__TASK DESCRIPTION__. Please work out how many lines include the word "will" in the entries, and reply with only the count.

__SOURCE DATA__.
================

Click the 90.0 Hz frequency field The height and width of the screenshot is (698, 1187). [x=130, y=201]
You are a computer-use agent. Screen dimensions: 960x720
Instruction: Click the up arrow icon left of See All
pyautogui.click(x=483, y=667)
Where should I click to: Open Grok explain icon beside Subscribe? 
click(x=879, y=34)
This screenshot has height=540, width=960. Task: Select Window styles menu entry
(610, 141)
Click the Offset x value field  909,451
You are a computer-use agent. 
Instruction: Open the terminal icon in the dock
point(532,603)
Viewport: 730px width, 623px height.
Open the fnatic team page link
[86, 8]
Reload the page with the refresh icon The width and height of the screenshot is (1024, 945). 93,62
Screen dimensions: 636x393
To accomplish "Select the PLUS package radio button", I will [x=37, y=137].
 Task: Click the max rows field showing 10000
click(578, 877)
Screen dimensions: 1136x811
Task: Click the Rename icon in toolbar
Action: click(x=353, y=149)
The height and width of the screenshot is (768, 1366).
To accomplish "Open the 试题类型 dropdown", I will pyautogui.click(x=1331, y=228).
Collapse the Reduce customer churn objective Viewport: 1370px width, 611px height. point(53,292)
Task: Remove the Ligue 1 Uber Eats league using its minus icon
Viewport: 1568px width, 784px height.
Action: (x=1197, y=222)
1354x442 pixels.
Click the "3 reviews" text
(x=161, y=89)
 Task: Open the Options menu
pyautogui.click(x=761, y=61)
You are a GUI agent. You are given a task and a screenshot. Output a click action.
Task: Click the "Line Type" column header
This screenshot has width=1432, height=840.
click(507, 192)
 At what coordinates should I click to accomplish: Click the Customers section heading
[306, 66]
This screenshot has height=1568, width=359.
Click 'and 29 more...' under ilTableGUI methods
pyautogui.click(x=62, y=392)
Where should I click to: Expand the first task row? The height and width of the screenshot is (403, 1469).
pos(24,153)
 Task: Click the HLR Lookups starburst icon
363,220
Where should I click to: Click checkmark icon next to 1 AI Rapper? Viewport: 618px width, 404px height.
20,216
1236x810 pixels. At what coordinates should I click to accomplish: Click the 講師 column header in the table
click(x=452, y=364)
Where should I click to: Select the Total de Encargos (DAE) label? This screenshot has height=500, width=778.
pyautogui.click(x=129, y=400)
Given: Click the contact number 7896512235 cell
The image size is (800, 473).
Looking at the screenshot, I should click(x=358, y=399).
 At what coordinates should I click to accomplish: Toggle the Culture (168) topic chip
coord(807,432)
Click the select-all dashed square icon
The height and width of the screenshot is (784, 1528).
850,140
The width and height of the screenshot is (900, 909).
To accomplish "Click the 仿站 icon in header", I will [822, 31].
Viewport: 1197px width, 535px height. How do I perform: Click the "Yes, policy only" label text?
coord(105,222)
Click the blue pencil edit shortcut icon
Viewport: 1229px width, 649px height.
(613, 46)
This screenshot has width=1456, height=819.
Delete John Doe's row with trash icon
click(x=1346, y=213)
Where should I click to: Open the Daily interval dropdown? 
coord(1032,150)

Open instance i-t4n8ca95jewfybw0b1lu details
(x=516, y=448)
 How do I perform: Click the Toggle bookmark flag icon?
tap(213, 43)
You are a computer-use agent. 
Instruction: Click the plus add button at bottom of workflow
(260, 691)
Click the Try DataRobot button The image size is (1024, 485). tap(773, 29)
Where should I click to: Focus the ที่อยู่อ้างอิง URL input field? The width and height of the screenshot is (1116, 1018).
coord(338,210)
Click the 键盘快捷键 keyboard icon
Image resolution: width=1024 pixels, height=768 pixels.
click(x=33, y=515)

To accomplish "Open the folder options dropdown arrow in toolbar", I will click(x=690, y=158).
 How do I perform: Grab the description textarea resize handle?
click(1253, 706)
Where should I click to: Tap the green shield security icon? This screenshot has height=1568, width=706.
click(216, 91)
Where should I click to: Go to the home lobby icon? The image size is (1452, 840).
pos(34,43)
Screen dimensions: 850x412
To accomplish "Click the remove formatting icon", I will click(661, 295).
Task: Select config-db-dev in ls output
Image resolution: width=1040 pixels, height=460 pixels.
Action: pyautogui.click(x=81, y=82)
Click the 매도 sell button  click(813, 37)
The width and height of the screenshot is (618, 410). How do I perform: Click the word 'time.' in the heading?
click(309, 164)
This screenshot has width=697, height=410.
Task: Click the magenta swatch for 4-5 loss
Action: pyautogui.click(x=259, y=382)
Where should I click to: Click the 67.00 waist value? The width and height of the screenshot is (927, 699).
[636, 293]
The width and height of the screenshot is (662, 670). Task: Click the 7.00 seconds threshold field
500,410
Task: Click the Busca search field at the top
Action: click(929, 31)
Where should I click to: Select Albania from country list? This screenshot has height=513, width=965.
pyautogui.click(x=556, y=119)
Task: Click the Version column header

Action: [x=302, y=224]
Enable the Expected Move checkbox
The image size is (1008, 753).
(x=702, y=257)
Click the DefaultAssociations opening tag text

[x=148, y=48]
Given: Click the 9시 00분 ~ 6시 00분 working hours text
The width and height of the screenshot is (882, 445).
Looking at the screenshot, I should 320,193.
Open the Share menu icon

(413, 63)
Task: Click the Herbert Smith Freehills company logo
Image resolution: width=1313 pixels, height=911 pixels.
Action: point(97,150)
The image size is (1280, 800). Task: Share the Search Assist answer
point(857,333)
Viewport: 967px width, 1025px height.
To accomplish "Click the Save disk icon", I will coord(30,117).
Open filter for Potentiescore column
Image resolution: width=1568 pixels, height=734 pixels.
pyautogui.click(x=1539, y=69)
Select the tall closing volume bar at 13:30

================

__TASK SOLUTION__. 6